__Stored rows__
---*---

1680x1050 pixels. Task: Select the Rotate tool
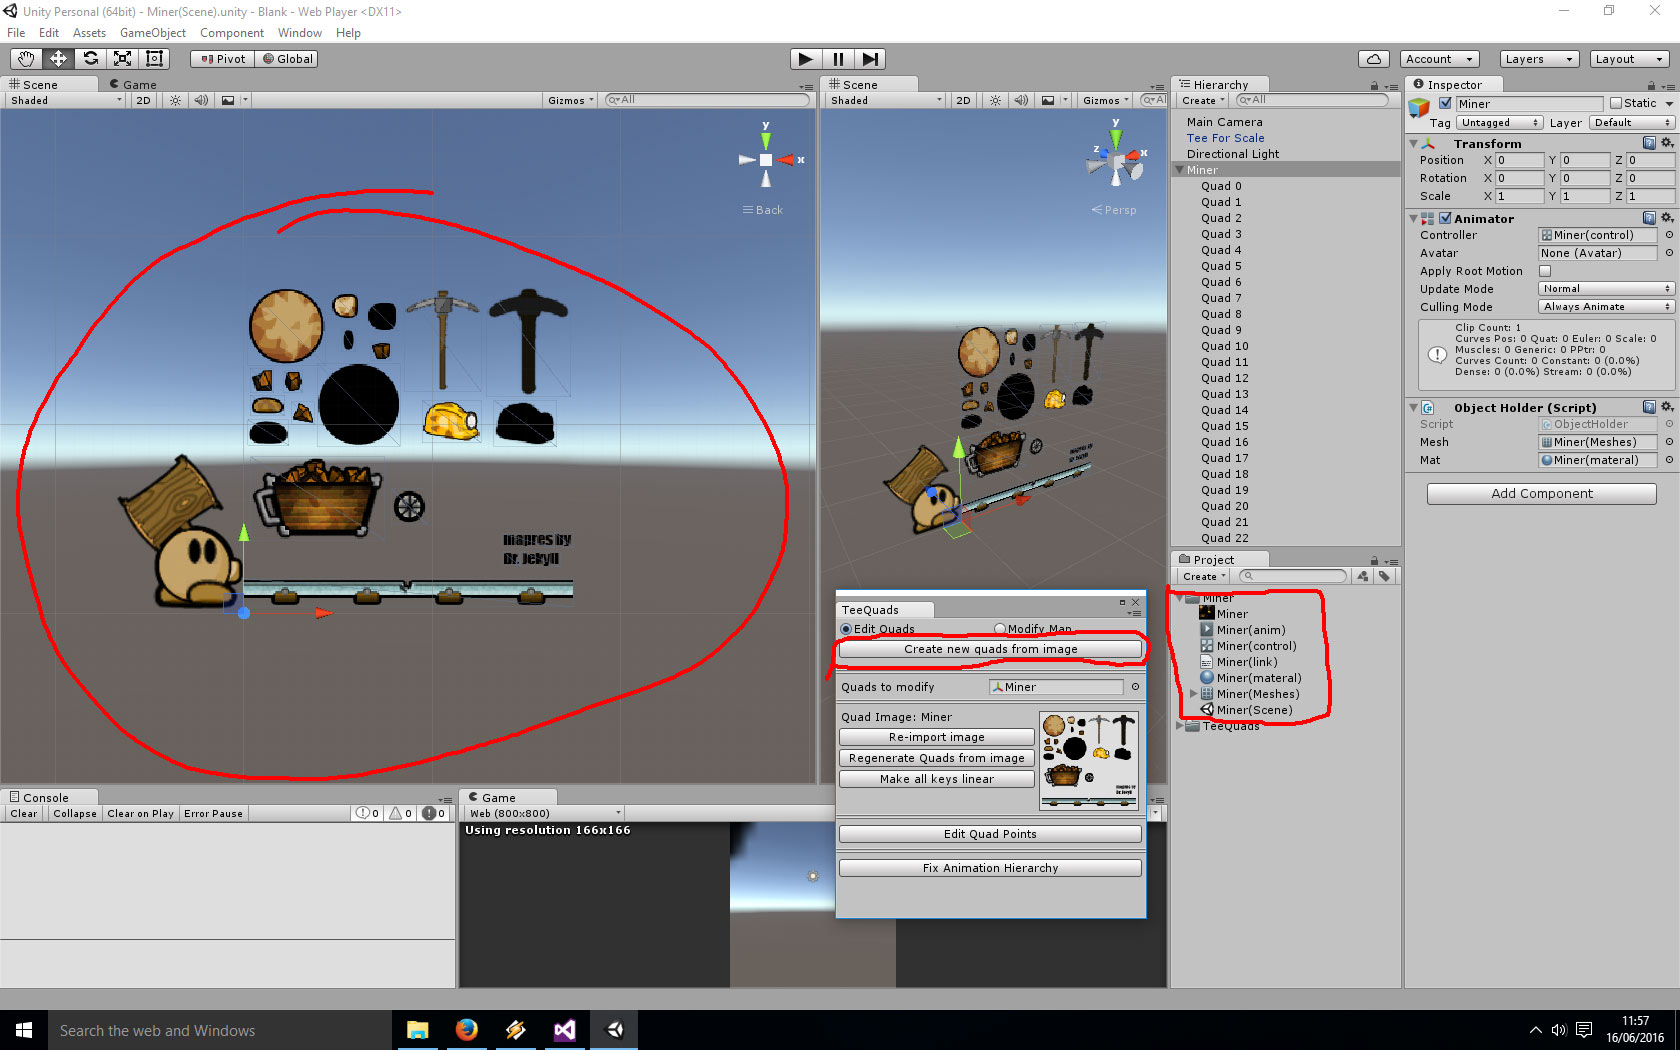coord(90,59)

---*---

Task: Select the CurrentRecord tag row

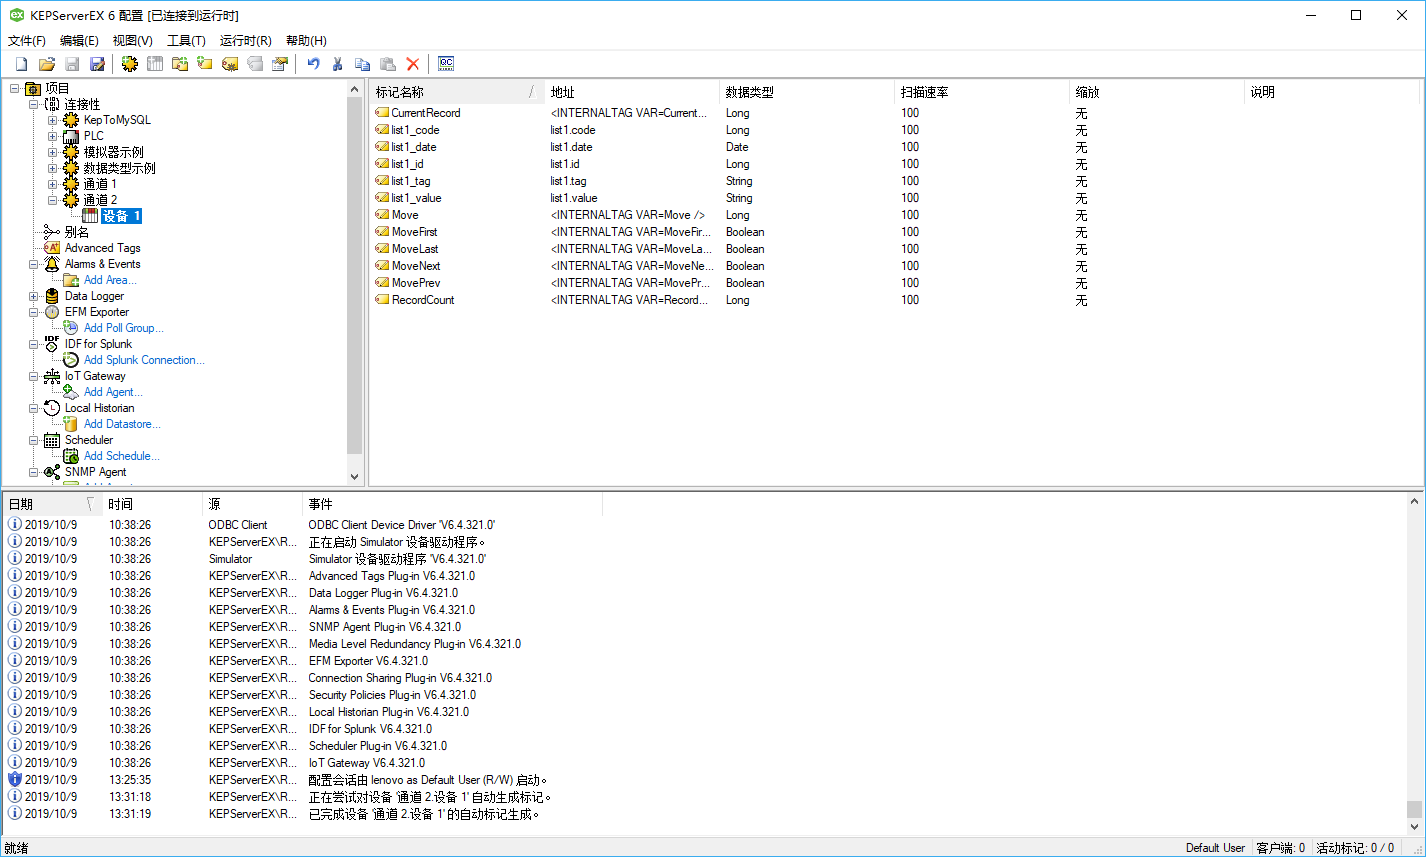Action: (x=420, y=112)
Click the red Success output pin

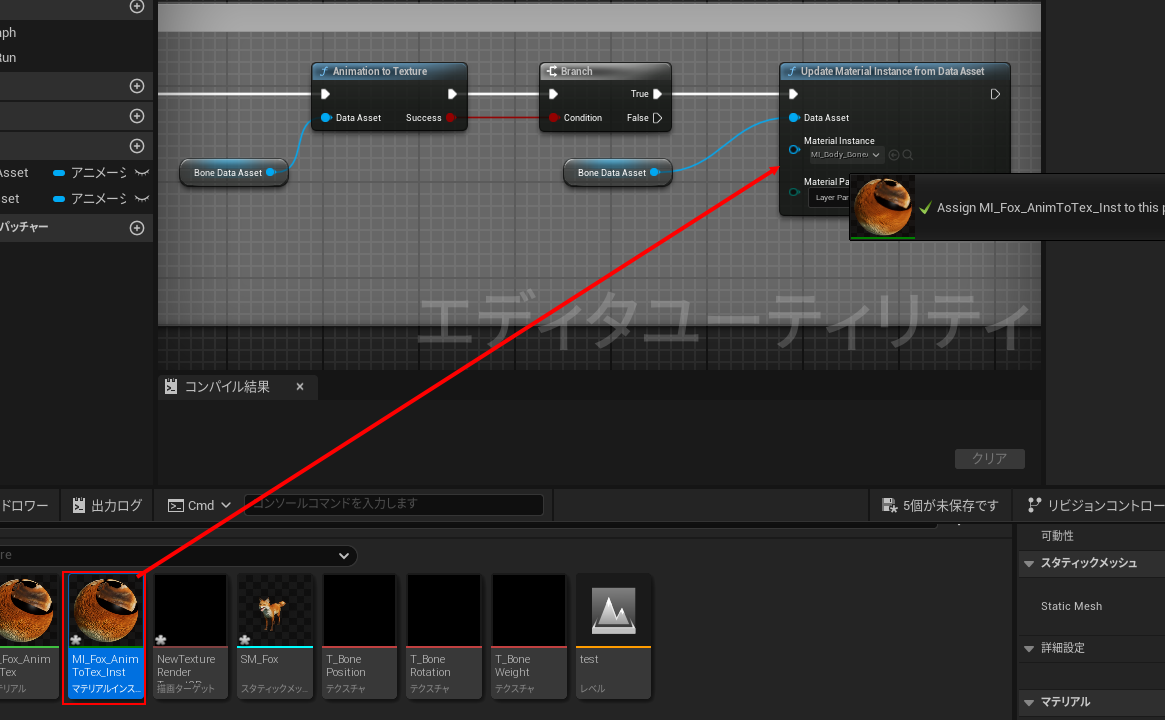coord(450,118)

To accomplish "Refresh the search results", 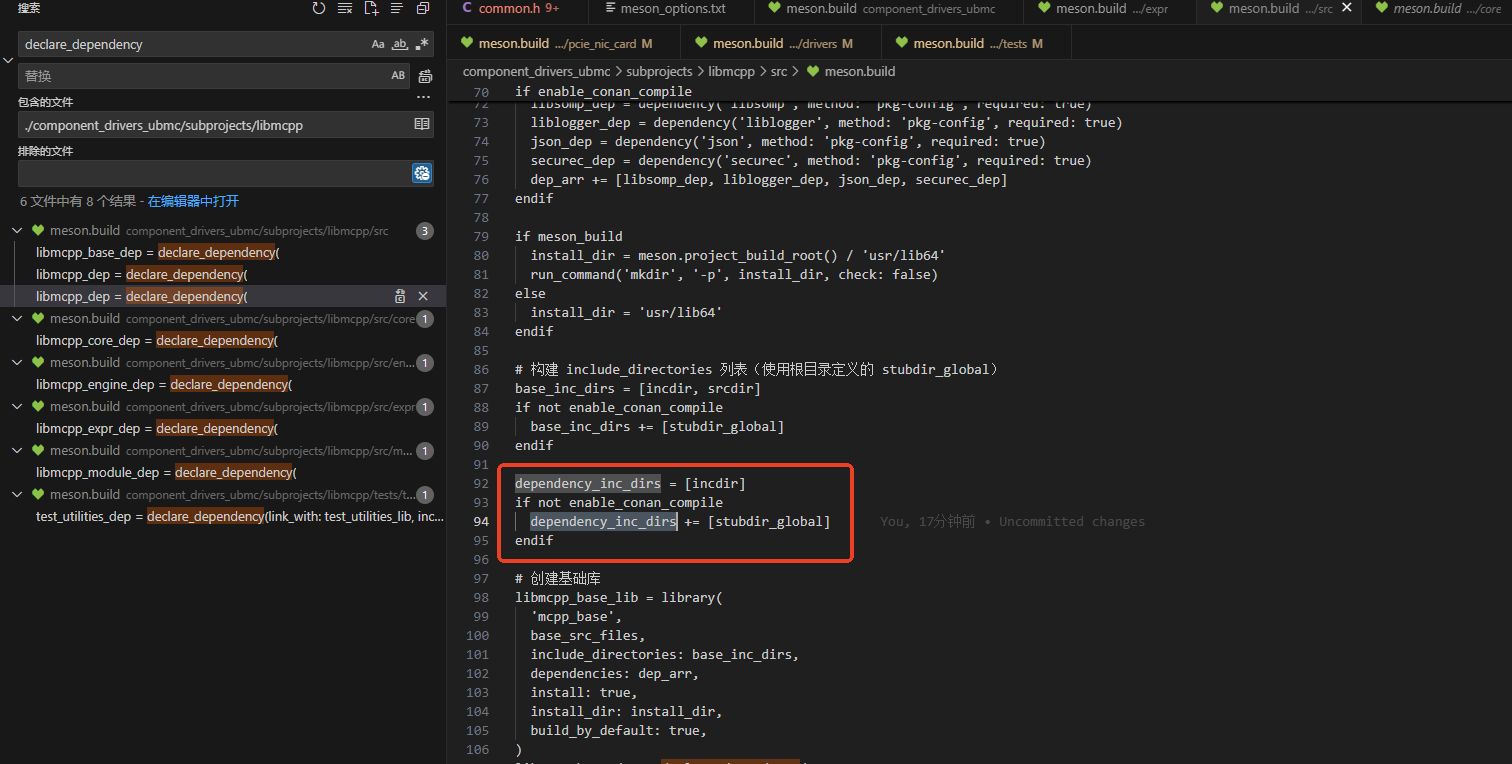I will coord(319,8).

---*---

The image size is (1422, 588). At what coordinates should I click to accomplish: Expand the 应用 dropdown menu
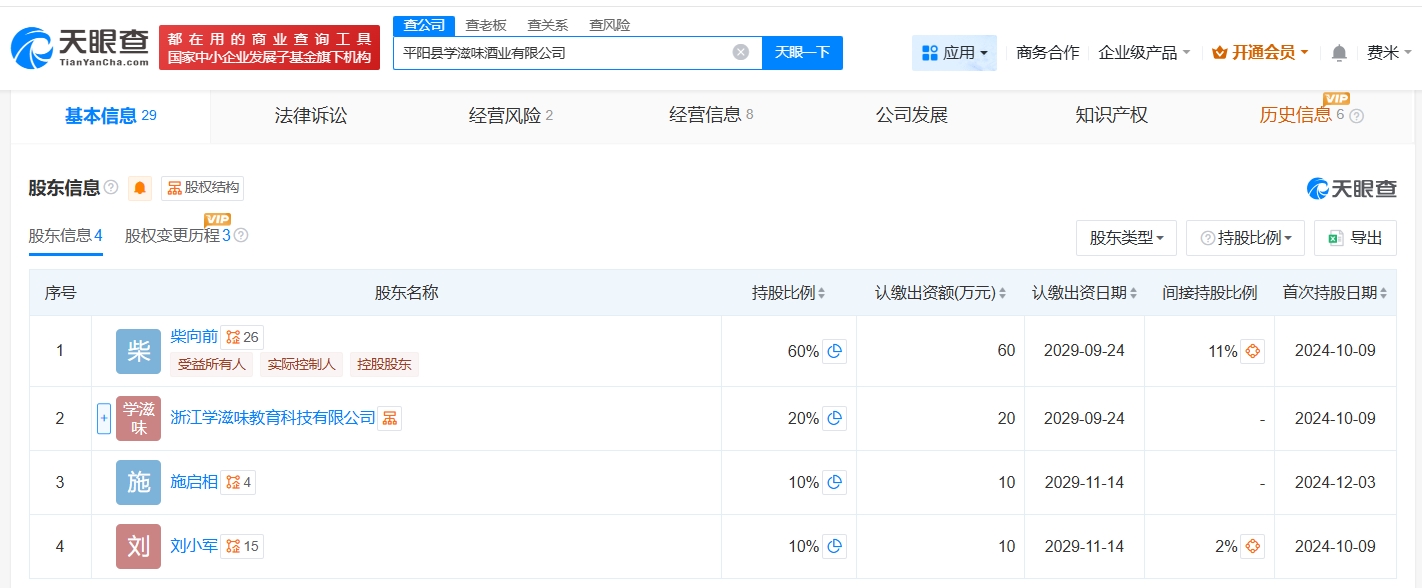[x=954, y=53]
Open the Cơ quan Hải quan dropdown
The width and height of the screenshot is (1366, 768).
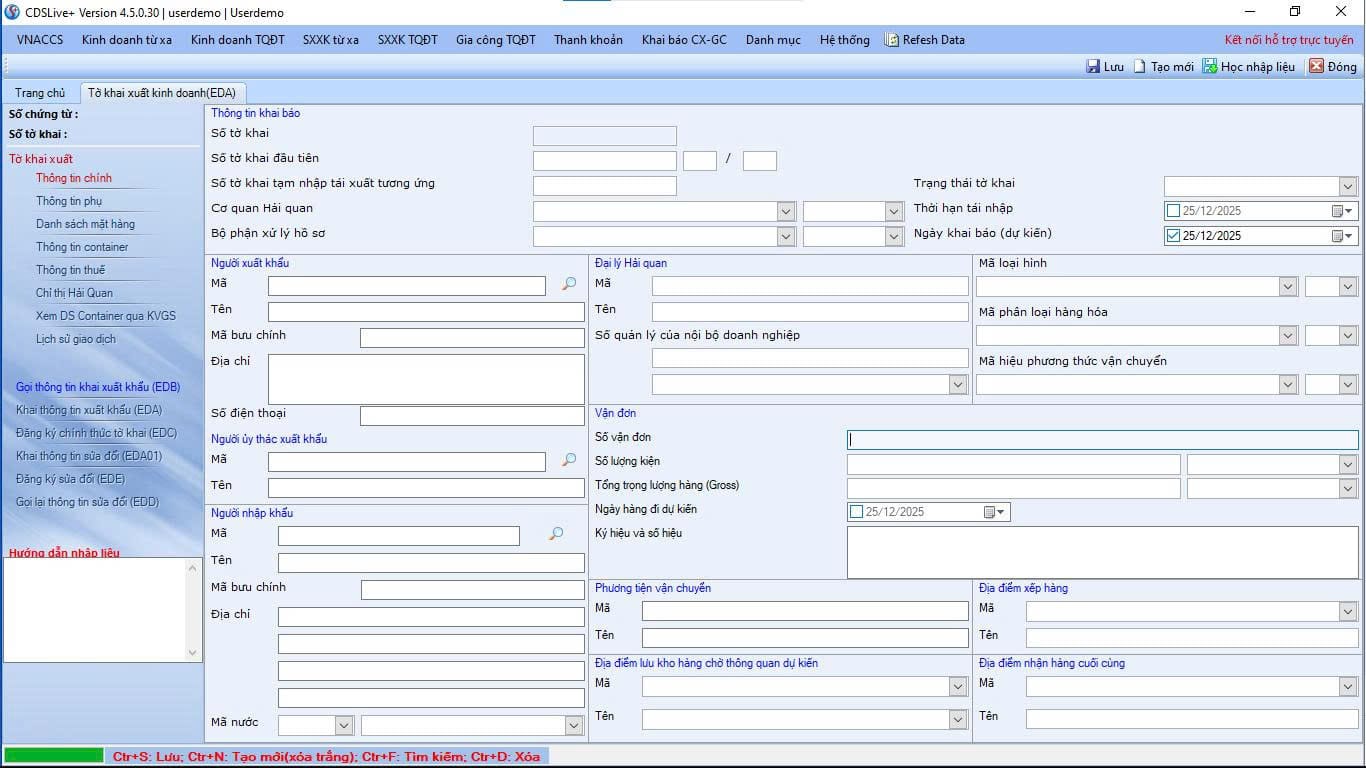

---*---

__What is required__
Count the lines in the entries that contain the string "dropdown", treating case as significant, and give only the number.

__Complete output__
2